ParaMagnetic Logging Inc. (PML) of Palo Alto, Calif., and Woodinville, Wash., has licensed a cased hole logging tool to Schlumberger Ltd. after Western Atlas Logging Services, its first industrial partner, proved the feasibility of its new technology. The U.S. Department of Energy said the tool can detect oil and gas pays behind casing. The device resulted from a joint effort among PML, DOE's Bartlesville, Okla., project office, and the Gas Research Institute.
May 15, 1995
3 min read

ParaMagnetic Logging Inc. (PML) of Palo Alto, Calif., and Woodinville, Wash., has licensed a cased hole logging tool to Schlumberger Ltd. after Western Atlas Logging Services, its first industrial partner, proved the feasibility of its new technology.

The U.S. Department of Energy said the tool can detect oil and gas pays behind casing. The device resulted from a joint effort among PML, DOE's Bartlesville, Okla., project office, and the Gas Research Institute.

DOE said PML's electric logging tool overcomes resistivity distortion caused by steel pipe by using a technique to effectively render casing transparent. The tool also corrects for subtle variations along irregular, sometimes corroded walls of casing.

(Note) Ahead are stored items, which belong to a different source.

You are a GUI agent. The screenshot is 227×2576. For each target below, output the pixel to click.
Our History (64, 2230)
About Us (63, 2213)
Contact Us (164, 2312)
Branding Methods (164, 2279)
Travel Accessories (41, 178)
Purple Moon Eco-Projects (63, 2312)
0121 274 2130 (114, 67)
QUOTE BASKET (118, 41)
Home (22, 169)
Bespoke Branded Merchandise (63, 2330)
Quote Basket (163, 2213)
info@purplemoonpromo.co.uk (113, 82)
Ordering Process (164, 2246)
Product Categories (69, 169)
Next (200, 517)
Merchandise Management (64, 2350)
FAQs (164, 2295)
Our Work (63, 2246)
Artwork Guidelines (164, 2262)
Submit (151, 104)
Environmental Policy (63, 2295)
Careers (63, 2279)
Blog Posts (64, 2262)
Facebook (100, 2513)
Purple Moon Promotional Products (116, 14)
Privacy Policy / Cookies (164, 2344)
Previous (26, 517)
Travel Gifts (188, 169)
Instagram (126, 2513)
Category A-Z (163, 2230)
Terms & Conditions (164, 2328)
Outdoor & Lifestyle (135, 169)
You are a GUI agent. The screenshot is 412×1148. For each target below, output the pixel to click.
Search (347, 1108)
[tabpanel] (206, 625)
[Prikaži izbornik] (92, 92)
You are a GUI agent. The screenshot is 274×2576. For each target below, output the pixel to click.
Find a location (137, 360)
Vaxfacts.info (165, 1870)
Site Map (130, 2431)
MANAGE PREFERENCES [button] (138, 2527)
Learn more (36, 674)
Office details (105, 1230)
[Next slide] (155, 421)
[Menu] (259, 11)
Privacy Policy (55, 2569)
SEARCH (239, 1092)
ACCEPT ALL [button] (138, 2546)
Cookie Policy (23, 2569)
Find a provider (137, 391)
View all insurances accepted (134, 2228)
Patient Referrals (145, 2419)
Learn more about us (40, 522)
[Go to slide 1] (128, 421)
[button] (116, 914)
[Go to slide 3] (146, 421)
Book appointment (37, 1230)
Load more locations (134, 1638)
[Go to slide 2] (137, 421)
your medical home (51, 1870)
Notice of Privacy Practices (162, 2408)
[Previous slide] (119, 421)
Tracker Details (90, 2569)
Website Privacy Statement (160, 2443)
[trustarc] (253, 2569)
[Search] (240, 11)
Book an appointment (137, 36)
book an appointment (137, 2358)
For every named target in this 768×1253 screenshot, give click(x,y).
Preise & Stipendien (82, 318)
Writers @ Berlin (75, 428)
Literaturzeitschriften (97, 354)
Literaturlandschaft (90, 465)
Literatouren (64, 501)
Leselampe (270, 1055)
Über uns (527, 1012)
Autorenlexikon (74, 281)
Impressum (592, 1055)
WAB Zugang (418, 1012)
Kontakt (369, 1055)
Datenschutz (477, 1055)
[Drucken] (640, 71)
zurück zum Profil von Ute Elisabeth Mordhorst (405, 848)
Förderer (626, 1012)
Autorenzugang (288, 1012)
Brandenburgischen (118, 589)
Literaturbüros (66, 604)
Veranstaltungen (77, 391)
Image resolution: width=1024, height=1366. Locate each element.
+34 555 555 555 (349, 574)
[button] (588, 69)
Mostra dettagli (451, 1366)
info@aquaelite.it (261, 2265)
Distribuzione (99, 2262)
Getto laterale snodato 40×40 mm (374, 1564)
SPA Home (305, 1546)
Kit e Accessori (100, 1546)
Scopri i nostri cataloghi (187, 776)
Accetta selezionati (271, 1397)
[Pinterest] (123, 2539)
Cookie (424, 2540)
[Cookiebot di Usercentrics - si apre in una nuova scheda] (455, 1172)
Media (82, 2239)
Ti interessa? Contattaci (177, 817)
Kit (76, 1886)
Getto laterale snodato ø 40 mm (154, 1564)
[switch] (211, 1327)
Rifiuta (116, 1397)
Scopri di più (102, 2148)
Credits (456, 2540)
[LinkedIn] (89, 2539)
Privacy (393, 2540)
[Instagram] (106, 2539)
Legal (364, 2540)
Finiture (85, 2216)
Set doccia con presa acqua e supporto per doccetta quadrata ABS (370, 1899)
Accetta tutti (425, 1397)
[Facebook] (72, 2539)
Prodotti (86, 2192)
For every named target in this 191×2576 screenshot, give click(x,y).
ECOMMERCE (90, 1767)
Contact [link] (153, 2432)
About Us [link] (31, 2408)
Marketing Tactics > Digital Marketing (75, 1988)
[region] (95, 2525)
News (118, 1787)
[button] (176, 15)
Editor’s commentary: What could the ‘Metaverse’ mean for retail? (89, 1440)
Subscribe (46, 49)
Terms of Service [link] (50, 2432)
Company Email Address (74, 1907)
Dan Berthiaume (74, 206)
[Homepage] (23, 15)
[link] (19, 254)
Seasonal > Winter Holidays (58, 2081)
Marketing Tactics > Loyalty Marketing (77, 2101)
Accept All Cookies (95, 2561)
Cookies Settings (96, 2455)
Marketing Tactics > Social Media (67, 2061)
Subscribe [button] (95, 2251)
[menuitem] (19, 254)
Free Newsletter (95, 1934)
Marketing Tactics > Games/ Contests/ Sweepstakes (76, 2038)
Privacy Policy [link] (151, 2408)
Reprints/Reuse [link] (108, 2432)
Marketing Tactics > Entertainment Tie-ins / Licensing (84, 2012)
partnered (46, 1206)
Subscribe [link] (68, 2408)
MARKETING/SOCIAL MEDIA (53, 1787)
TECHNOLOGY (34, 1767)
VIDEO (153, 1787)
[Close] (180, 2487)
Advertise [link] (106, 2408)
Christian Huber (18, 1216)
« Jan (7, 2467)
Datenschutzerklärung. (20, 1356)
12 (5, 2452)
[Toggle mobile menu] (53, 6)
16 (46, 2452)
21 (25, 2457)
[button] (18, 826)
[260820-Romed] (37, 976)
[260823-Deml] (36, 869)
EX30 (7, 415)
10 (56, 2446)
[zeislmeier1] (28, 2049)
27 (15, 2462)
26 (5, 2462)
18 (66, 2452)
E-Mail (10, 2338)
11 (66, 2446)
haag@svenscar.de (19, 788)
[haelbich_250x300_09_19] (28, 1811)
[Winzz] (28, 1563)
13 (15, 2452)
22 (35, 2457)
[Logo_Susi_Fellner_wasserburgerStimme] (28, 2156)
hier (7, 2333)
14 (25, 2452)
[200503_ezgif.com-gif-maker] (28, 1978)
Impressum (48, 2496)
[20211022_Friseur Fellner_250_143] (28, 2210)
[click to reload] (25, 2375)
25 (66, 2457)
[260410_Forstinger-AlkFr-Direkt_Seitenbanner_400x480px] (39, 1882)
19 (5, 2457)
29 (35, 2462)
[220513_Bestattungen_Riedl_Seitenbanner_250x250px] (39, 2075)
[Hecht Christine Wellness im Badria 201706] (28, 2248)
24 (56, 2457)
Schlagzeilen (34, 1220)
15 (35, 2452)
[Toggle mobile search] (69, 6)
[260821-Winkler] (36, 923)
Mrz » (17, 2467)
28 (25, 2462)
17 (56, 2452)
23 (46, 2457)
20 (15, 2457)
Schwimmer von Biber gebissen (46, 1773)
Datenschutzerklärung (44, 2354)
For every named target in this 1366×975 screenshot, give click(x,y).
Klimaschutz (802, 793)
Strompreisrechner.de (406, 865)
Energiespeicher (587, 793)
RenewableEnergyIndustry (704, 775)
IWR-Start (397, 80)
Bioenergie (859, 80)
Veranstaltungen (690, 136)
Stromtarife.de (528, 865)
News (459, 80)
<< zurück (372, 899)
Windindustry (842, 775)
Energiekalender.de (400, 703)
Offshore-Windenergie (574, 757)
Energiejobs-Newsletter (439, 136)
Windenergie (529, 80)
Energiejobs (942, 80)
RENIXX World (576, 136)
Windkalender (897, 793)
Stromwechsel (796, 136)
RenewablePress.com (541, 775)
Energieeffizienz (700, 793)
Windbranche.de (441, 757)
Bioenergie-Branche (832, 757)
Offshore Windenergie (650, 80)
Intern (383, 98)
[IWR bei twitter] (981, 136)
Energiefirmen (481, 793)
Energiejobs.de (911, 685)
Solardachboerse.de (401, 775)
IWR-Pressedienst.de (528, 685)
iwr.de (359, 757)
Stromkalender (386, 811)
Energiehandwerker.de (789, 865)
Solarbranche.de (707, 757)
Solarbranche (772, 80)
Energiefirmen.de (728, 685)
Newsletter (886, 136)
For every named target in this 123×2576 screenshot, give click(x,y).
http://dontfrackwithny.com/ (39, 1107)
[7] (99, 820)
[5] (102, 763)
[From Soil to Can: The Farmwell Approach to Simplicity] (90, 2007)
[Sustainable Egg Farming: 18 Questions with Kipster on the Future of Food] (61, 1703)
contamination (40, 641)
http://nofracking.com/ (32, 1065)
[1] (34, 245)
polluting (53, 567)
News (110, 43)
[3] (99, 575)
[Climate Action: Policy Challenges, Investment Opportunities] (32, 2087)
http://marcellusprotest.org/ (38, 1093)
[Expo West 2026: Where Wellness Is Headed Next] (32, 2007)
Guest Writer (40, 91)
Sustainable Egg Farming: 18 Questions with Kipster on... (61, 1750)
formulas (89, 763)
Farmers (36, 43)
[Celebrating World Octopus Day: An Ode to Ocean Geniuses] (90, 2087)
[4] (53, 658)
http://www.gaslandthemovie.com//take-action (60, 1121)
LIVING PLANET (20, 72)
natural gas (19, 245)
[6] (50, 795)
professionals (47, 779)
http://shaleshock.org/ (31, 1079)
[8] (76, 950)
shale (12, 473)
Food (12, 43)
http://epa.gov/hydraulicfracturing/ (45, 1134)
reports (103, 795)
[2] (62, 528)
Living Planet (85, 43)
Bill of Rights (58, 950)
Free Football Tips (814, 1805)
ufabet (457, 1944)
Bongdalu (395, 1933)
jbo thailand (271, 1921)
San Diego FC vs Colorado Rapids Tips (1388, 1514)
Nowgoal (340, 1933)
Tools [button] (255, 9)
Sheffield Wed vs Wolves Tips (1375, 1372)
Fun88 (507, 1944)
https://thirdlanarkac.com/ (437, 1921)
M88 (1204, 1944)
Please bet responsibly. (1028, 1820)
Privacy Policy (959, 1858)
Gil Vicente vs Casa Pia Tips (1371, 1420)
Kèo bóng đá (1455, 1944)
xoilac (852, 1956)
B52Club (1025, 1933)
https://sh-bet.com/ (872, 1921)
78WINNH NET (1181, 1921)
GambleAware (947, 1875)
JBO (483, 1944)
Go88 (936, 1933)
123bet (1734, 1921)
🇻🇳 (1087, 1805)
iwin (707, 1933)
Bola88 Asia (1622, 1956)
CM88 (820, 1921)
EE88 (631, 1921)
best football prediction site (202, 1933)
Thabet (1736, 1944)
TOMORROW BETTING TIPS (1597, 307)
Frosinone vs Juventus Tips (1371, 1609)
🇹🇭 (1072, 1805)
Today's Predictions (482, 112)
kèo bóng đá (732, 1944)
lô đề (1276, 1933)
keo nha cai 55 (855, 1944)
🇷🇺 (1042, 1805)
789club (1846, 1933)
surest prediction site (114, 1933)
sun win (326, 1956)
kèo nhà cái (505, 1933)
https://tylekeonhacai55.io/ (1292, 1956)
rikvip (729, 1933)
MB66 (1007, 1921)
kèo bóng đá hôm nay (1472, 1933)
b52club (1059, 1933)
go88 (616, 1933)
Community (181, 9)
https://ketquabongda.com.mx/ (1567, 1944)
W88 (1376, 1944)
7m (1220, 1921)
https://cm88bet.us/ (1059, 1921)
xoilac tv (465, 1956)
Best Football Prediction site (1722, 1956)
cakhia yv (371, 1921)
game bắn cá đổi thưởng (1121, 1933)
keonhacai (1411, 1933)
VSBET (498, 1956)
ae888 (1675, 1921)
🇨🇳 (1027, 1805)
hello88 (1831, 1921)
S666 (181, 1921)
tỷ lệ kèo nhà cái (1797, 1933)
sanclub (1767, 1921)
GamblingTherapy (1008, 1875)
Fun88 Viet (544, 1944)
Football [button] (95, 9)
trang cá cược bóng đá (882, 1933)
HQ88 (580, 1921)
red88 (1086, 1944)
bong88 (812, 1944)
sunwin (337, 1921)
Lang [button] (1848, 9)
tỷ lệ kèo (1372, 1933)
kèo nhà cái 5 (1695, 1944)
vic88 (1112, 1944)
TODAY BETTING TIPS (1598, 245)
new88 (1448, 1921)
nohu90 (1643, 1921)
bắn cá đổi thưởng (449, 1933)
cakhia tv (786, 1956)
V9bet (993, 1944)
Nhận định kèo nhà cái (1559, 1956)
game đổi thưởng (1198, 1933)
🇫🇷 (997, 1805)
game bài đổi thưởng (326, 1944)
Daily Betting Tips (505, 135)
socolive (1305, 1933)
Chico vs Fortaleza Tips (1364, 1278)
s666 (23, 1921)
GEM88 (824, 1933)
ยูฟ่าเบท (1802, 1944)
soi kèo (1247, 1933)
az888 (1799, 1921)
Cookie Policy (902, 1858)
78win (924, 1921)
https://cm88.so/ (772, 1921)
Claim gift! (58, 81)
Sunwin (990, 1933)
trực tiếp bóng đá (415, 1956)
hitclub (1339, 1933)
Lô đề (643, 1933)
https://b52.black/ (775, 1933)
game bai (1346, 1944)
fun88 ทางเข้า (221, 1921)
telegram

DOE also said the new tool will enable producers to reenter wells and reexamine promising formations that may have been bypassed when the well was drilled.

FIELD TESTS

PML's licensing agreements follow a series of field trials in which the tool determined electrical resistivity of formations through casing with equal or greater precision than conventional, open hole, deep induction logs run prior to installing casing.

The most recent tests were at a shallow well drilled in Woodinville, Wash., and with Western Atlas in a deep well DOE drilled near Rifle, Colo. GRI administered the Colorado test. PML had no prior access to open hole resistivity data.

DOE said, "Tests showed the new tool may be a more accurate indicator of hydrocarbons than conventional devices in uncased wells, as well as in cased wells.

"Drilling fluids may flush oil back into a formation during drilling. In some cases, this may cause the open hole resistivity log to give less accurate readings. After casing is set and cemented, oil and other fluids in the formation equalize back against the cement and casing.

"By measuring the formation resistivity after casing has been installed and fluids have returned to their original state, operators may locate additional production potential that was overlooked during earlier logging."

DOE said between Western Atlas and Schlumberger, PML will have most of the U.S. logging service industry covered.

The department said the tool may help operators in evaluating wells, "but an even wider application of the new tool may be in analyzing the effect on the reservoir from other production enhancements such as fracturing, waterflooding, or chemical enhanced oil recovery."

DOE first funded PML in 1984 to develop the concept and earl), prototypes of the device. GRI joined the effort in 1988.